Evet, bugün modern bilimlerin ortaya koyduğu nice gerçekler var ki, çok önceleri, icmâlî birer fezleke hâlinde de olsa, peygamberler, bunların hemen hepsini vahye açık o engin ledünniyâtlarına ve müstesna fetanet derinliklerine dayanarak küllî (bütüncül) bir nazarla, değişik şekillerde ortaya koymuşlardı. Günümüzün, modern laboratuvarları ve çok ileri teknolojilerle çalışan araştırma merkezleri, onların ortaya koydukları gerçeklerin neresinde bulunurlarsa bulunsunlar, hâlâ bugün milyonlarca insan her şeyi onların mesaj ve yorumları çerçevesinde değerlendiriyor; hususiyle de insan-kâinat-Allah konusunda bilâkayd u şart onları takip ediyor ve onların arkasından gidiyor. Buna mukabil, bilim ve felsefe adına ortaya atılan en yeni faraziyeler ise, her gün farklı bir kısım nazariyelerle yer değiştiriyor; yani şimdilerin ilim adamları dünkü meslektaşlarını sorguluyor ve tabiî bu arada yıkılmaz ve sarsılmaz gibi görülen pek çok hipotez yerlerini bir bir daha farklı görüşlere bırakıyor ve bilim adına başlarda gezen en sağlam tespitler birer birer geldikleri gibi birer birer de yıkılıp gidiyorlar. Nebilerin getirdikleri gerçekler ise –bir kısım dar idrakli müntesiplerin tâli’siz yorumları müstesna– her zaman müracaat edilegelen sabit esaslar olarak dünkü kıymetlerini şimdilerde dahi devam ettiriyorlar; devam ettiriyorlar çünkü, onların ortaya koydukları esaslar bütünüyle varlığı bir meşher gibi tanzim eden, bir kitap gibi yazan, bir saray gibi düzenleyen Yüceler Yücesi bir Zât’ın mesajlarına dayanıyor.

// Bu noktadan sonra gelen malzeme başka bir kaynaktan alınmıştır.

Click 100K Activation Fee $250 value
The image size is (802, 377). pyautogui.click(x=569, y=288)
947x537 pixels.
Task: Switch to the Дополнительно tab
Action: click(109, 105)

Bu sebepledir ki, insan, varlık ve Yaratıcı hakkında bilgilendirme vazifesi, söz söyleme salâhiyeti, özel donanımlı ve Kudreti Sonsuz’la hususî münasebetleri bulunan bu zatlara bırakılmalı ve varlığın perde önü, perde arkası mânâ ve mahiyetiyle alâkalı açıklamaları da sadece onlar yapmalıdırlar.

Hiç şüphesiz bu zatların en önemli vazifelerinden biri de, kâinat ve hâdiselerle, insan hayatı ve onun davranışları arasındaki münasebeti, ahengi ve bu ahengin bağlı bulunduğu biricik kuvvet kaynağı Zât’ı ve insanların o Zât’a karşı sorumluluklarını tayin ve tespit edip ortaya koymaktır. Evet, bütün varlığın, hususiyle de insanoğlunun nereden gelip nereye gittiğini/gideceğini, neden geldiğini, neden gittiğini en doğru şekilde ve inandırıcı bir üslûpla sadece onlar ifade edebilmişlerdir.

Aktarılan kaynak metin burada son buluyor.